Tamim Bashir

Personal information
- Full name: Tamim Bashir
- Born: 1984 or 1985
- Died: 18 June 2004 Renal Hospital, Dhaka
- Nickname: Tushar
- Bowling: Right-arm off spin
- Role: All-rounder

Career statistics
| Competition | First-class | List A |
| Matches | 15 | 11 |
| Runs scored | 593 | 91 |
| Batting average | 37.06 | 30.33 |
| 100s/50s | 0/4 | 0/0 |
| Top score | 98* | 27 |
| Balls bowled | 2,538 | 531 |
| Wickets | 44 | 13 |
| Bowling average | 24.52 | 23.61 |
| 5 wickets in innings | 3 | 1 |
| 10 wickets in match | 0 | 0 |
| Best bowling | 6/41 | 5/32 |
| Catches/stumpings | 7/– | 4/– |
- Source: ESPNcricinfo, 14 September, 2014

= Tamim Bashir =

Bangladeshi cricketer

Tamim Bashir was a first-class and List A cricketer from Bangladesh who died of cerebral malaria on 18 June 2004, aged only 19.

He was a talented left-arm spinner who had already played 15 first-class matches for Khulna Division and fell ill while training with the Bangladesh high performance unit. Tamim Bashir, nicknamed "Tushar" on some scoresheets, claimed 44 wickets at 24.52, and was also a handy batsman, being stranded on 98 not out against Chittagong Division at Jessore in January 2004. His best bowling, six for 41, came against Dhaka Division at Jessore in 2001–02, when he was just 16 years old.

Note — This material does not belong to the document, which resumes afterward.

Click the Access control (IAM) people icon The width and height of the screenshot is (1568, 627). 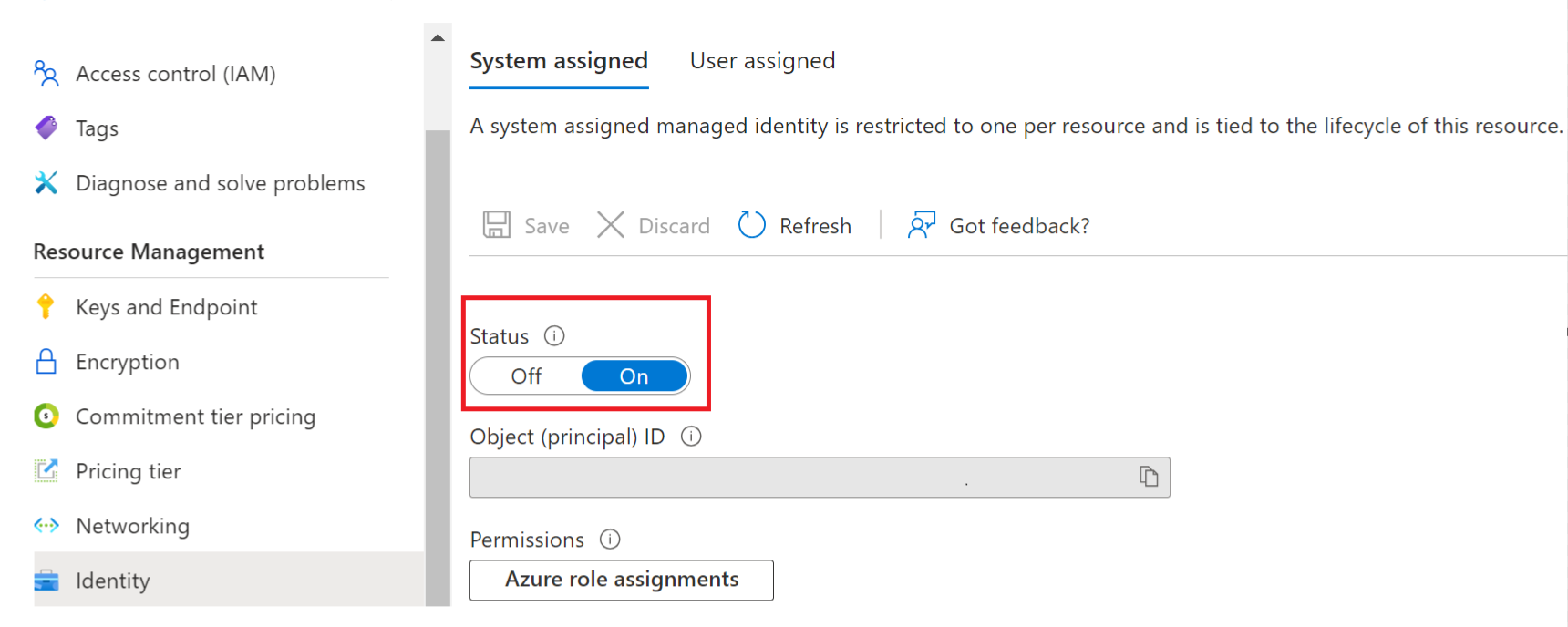click(x=46, y=73)
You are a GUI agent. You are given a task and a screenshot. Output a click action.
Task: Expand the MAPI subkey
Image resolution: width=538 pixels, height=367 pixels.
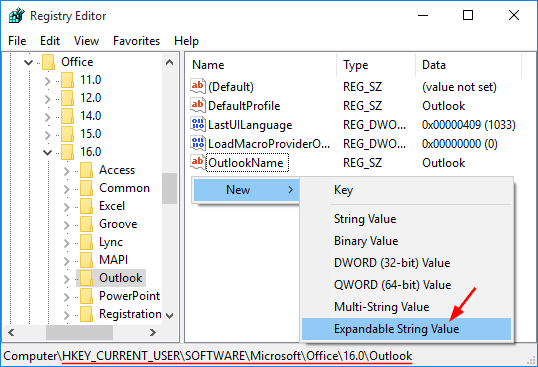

He also took a five wicket haul in List A cricket.

Bashir died after contracting malaria on a vacation to Rangamati. Returning to Dhaka, he continued training despite having a fever. On 18 June 2014, he was taken unconscious to the Renal Hospital in Dhaka, where he died in a matter of hours. His death led to a call by former Bangladesh captain Naimur Rahman and then-captain Habibul Bashar to call for stronger representation for Bangladeshi players through their player's association.